The banner above the gate reads *Khai-hak Bûn-bîng* — "Initiation of Civilization" — and it has watched over Meinong's main eastern approach for more than 270 years. Built in 1755 as a defense installation on the eastern edge of Minong Village, the Meinong East Gate Tower has outlasted Qing magistrates, Japanese colonizers, Pacific War air raids, and the postwar scramble to rebuild. It still stands at 10.63 meters tall, its brick and plaster unchanged in proportion from the dynasty that raised it, offering anyone who passes through a quiet lesson in how much can survive if people decide it's worth keeping.
In the mid-eighteenth century, Meinong was Hakka farmland carved out of Taiwan's southern interior. The Qing administration built the East Gate Tower to mark the settlement's eastern threshold and provide a point of defense against raids — a physical statement that this community had put down roots and intended to stay. Qing Dynasty architecture governed its form: a solid masonry gatehouse with a commanding roofline, proportioned for authority rather than elegance. For over a century it served that purpose, a fixed point in a landscape that was otherwise always shifting — forests cleared, paddies extended, families arriving from Guangdong by way of the Taiwan Strait.

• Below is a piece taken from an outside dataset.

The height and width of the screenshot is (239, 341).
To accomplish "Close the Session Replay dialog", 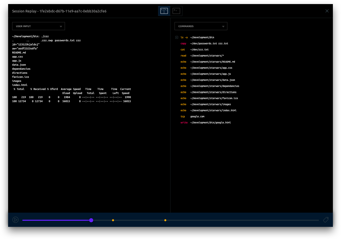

In 1895, Taiwan's transfer from Qing to Japanese imperial rule was not merely administrative. Communities across the island resisted, and Meinong was no exception. The East Gate Tower was destroyed during the revolt that year — whether by defenders using it as a fortification, by Japanese forces eliminating it as a stronghold, or simply in the confusion of the transition, the records don't specify. What is clear is that the tower's first life ended abruptly, and Meinong carried on without its defining eastern landmark for four decades. The gate's absence must have felt like a wound in the town's memory, because when the opportunity came to rebuild, the community seized it.
In 1937, local merchants and dignitaries organized the tower's reconstruction — a civic act that reached back across four decades of absence to reclaim a piece of Hakka identity. The rebuilt gate followed the original Qing proportions, restoring the banner and the gatehouse form. Then came the Pacific War. During the 1940s, a small extension was added to the tower's top, and a large bell was hung there to serve as an air-raid alarm — the ancient gate pressed into service as an early-warning system for bombers. When the war ended, both the extension and the bell were removed, and the tower returned to something close to its 1937 form. The scars of that improvisation have faded. The survival has not.

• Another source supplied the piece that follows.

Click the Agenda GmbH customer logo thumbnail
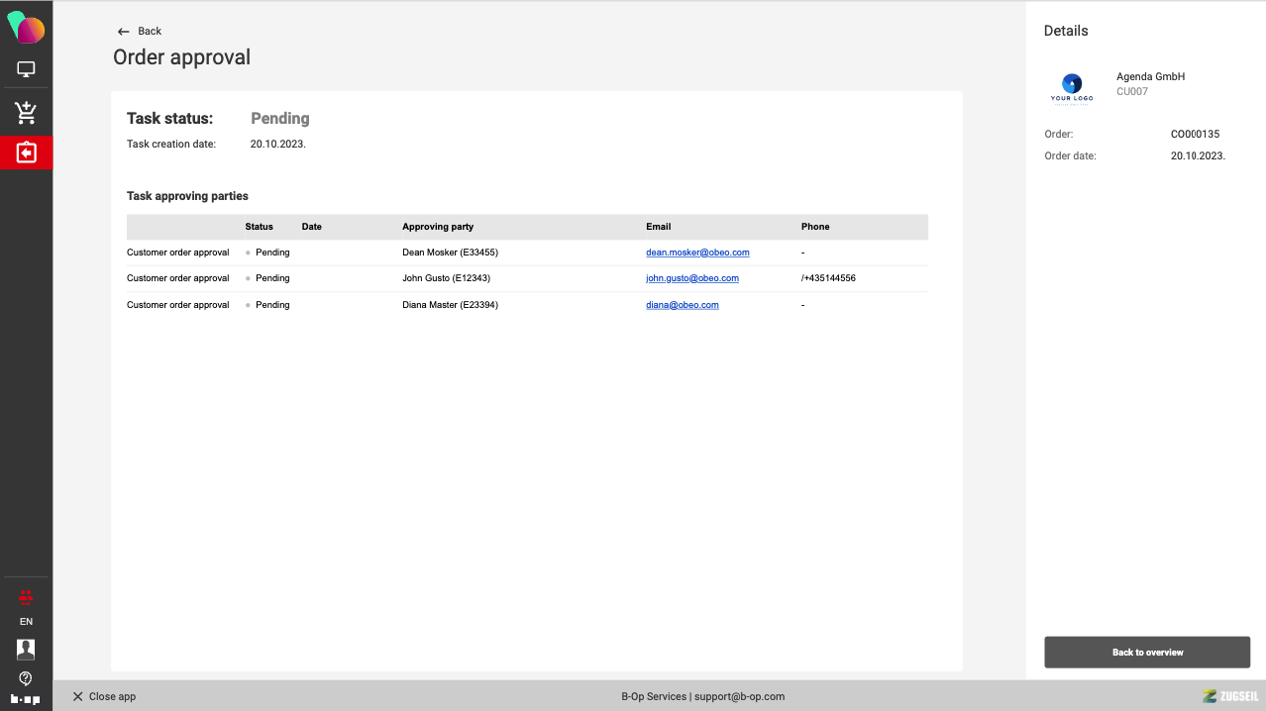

In May 2000, the Kaohsiung County Government designated the East Gate Tower as a county-level historical monument — formal recognition of what Meinong residents had long understood. The inscription above the gate, a simulation of a local elite's calligraphy, had always been read as a witness to Meinong's changes over time. Now it had legal protection to go with that symbolic weight. Today the tower stands in the middle of the town's daily life, close to the old streets and markets that define Meinong's character. Visitors can walk through the gate exactly as residents always have, the 10.63-meter structure framing a passage between present and past.
The East Gate Tower is inseparable from the broader story of Meinong District — one of Taiwan's most distinctively Hakka communities, known for oil-paper umbrellas, tobacco cultivation, and a tenacious cultural identity that resisted assimilation through both Japanese colonial rule and the postwar Mandarin-dominant era. The gate is not a relic standing apart from that identity; it is one of its anchors. Standing beneath its roofline, with the sound of Hakka spoken on the street around you, the connection between architecture and community becomes immediate. The tower has outlasted every regime that passed through Meinong. The town is still here.

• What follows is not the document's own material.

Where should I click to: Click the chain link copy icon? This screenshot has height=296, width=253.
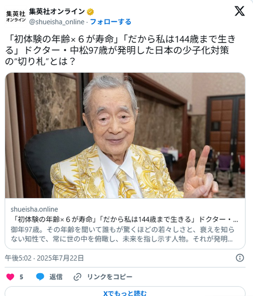tap(77, 277)
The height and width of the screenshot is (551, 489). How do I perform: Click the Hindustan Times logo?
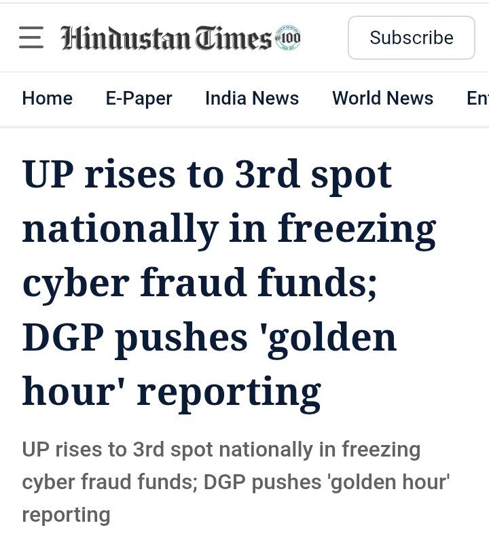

The Meinong East Gate Tower sits at approximately 22.8956°N, 120.549°E, in the center of Meinong town in Kaohsiung's inland foothills. Approaching from the air at 3,000–5,000 feet, the broad Meinong Plain opens below with the Central Mountain Range rising sharply to the east — the same topography that made Meinong a defensible Hakka frontier settlement in the 1700s. The nearest major airport is RCKH (Kaohsiung International Airport), about 30 km to the southwest. Meinong's town grid is clearly visible from the air, with the gate tower located near the older central district. Clear days offer views to the Pacific coast to the west.